Here, below, are some breastfeeding tips, on how to deal with various suck problems during breastfeeding.
Oral Problems that can Interfere with Breastfeeding
A retracted jaw or retracted tongue: The baby’s cheeks are usually dimpled, and when the baby breastfeeds, he/she often makes clicking sounds. You
will need to make sure that your baby’s head and neck are positioned correctly.
Short-term use of a nipple shield can help a baby with a retracted
U-shaped cleft palate: Also called “Pierre-Robin malformation sequence"
or “Micrognathia" This is when the tongue is positioned too far back
in the mouth and on the outside, the chin looks recessed.
Tongue tie: Also called “short tongue" or “short frenulum." This is when the
frenulum, the membrane that attaches the tongue to the floor of the
mouth, is unusually short, making it difficult for the baby to pull out his/her tongue far enough to grasp the underside of the mother’s nipple.
Your baby keeps rooting for the breast, but does not attach himself/herself: Neurologically impaired babies often have this breastfeeding problem. Try to firmly support your baby’s body and control the head and jaw.
A habit that may have developed in the womb is when a baby sucks his/her tongue. This can then, in turn, also affect the breastfeeding relationship and cause some suck problems.
Your baby bites down on your nipple instead of sucking it: Try to increase your baby’s awareness of the mouth, by playing with the inside of your baby's mouth.
Your baby may have a weak suck, usually due to sleepiness: This is when your breast keeps popping out of your baby’s mouth.
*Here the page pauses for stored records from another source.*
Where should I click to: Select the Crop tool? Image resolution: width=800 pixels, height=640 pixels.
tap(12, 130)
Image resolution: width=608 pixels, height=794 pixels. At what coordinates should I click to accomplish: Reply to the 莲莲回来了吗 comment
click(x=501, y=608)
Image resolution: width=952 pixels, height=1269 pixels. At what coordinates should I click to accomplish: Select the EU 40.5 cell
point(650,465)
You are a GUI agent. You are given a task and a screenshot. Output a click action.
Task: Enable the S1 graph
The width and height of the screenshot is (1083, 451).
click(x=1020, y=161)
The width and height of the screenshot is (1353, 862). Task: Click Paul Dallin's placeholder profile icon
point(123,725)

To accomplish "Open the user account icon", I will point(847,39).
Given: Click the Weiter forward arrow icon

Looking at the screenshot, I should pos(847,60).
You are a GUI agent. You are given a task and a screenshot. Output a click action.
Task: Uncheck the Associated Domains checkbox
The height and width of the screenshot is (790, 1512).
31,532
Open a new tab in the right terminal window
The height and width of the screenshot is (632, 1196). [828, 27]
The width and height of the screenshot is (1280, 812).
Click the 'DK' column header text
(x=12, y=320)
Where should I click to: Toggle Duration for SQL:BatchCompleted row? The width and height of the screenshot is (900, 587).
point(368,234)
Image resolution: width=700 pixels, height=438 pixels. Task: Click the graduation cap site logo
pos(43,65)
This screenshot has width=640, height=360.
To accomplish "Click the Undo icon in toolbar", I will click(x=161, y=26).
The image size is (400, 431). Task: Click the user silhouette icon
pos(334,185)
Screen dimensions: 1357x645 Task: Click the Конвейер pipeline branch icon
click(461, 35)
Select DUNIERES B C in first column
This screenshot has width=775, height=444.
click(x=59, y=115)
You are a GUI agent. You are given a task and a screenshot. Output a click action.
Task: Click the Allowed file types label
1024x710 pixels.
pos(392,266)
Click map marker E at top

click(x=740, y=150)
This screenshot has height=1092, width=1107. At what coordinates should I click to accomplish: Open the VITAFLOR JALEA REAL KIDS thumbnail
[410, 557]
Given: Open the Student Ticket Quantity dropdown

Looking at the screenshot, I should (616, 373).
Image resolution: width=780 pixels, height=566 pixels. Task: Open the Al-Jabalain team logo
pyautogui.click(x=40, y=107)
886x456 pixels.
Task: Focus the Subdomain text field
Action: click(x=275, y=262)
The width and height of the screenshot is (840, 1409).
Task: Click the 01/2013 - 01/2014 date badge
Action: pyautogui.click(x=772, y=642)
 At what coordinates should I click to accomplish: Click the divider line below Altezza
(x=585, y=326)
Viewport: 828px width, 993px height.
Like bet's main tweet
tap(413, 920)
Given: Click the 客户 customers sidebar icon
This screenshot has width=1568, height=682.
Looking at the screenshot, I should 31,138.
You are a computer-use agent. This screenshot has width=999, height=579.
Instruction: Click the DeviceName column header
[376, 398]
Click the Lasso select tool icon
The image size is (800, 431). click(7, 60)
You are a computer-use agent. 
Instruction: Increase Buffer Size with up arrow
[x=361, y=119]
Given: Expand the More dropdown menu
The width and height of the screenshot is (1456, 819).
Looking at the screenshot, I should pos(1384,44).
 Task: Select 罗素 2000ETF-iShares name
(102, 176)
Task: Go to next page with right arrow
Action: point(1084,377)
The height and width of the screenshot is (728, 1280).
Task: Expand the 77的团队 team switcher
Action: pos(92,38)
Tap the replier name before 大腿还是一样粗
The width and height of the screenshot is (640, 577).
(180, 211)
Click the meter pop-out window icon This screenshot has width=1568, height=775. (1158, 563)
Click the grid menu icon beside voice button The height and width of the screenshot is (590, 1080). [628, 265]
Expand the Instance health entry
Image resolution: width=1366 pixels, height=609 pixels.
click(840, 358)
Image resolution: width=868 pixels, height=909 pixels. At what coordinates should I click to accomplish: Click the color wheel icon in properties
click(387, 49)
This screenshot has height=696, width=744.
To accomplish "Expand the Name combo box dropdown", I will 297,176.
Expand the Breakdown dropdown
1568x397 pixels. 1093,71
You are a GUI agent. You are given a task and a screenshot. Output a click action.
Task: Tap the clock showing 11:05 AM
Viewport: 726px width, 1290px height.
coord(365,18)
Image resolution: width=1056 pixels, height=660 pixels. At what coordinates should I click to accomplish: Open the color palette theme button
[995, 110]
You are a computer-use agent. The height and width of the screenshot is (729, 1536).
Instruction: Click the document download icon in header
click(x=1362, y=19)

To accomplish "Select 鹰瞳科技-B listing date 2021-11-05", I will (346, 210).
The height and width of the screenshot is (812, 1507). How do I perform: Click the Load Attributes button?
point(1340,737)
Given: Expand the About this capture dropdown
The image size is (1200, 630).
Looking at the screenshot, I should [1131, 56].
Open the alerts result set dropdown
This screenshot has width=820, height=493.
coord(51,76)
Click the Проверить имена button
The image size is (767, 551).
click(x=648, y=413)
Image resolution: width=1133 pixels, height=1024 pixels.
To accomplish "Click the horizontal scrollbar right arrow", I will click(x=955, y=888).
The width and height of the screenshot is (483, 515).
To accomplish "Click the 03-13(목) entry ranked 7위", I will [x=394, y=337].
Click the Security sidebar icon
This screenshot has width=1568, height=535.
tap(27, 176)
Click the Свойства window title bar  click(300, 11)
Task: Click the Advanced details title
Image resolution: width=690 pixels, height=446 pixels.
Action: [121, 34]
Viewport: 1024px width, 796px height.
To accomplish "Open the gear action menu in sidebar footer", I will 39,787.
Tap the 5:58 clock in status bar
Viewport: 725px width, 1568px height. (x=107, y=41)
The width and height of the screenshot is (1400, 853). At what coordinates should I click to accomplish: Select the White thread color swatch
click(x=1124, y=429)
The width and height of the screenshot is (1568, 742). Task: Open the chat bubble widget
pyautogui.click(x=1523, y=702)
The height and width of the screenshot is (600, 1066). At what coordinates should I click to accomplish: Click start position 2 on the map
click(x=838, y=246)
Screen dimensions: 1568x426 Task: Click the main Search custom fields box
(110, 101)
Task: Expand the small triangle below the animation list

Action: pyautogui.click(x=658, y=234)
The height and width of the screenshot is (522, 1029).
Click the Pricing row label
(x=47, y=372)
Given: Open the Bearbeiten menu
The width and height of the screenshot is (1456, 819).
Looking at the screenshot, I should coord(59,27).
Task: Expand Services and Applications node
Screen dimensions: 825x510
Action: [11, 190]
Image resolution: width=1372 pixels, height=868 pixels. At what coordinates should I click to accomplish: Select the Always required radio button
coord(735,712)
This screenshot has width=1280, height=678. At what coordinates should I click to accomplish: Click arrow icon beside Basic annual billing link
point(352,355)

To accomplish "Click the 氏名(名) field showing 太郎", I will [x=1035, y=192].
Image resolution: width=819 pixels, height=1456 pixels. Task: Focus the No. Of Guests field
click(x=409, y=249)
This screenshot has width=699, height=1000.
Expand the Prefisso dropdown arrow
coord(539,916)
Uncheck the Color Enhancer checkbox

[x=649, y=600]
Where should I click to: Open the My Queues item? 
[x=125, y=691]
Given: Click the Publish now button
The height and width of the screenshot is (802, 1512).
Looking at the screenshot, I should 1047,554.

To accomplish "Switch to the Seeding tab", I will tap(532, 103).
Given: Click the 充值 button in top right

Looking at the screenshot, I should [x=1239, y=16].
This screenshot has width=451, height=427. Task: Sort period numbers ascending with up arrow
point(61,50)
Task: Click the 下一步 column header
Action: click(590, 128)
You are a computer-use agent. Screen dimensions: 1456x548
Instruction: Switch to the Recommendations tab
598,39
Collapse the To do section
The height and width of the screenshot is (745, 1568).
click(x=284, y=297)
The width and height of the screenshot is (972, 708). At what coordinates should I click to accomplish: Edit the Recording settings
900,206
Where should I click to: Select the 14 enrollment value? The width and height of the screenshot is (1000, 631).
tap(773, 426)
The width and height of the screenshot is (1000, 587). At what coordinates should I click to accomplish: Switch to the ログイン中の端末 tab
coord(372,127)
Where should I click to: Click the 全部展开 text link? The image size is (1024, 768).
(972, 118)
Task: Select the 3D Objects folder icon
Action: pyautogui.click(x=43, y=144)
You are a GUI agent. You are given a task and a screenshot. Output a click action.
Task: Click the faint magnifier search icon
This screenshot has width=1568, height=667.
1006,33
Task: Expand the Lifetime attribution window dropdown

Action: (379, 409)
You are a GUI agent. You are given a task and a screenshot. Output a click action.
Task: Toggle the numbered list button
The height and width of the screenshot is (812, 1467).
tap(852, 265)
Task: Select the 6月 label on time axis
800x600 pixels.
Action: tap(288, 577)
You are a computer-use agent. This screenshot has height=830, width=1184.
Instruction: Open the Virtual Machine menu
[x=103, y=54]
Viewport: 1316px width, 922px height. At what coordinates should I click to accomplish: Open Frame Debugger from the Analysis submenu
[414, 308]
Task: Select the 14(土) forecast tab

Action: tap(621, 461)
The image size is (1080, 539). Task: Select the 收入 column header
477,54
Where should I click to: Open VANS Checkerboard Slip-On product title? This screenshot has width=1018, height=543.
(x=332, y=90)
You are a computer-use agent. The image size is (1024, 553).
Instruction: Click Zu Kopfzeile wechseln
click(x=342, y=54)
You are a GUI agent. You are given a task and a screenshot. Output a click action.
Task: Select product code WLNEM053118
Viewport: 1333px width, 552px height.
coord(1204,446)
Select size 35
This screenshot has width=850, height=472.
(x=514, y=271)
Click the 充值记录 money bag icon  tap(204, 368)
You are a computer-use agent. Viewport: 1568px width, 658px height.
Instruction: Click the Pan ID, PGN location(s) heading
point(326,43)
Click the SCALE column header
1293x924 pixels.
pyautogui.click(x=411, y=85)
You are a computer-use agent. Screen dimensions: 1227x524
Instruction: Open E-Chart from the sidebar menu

Tongue thrust and breastfeeding: Tongue thrusting is when you put your tongue between your teeth before swallowing. Babies have a tongue thrust reflex that protects them against choking. When a foreign substance is placed in their mouths, they will immediately push it back out. Breastfeeding a baby with chronic tongue thrust can cause breastfeeding problems. A mother will need to train her baby’s tongue, so that when her baby breastfeeds, her little one will stop thrusting the tongue. The training usually involves putting a gloved finger into baby’s mouth and pressing down. Babies in this way, are taught to suck correctly. If your child has tongue thrust, breastfeeding is the best choice, since it helps a baby with the development of teeth and jaw. The sucking during breastfeeding encourages the growth of straight, healthy teeth. Tongue thrust is common amongst bottle-fed babies. Doctors have found that forward tongue thrusting in infants may result in breathing from the mouth, lip biting, gum disease, and strange facial features. Some mothers might notice that their babies only show tongue thrusting problems when they try to feed their babies purity or other solids. Usually, by the age of 6 years, any normal thrusting of the tongue should lessen. 97% of all newborns have tongue thrust when they swallow. By the age of about 12 years, a child should have grown entirely out of tongue thrusting.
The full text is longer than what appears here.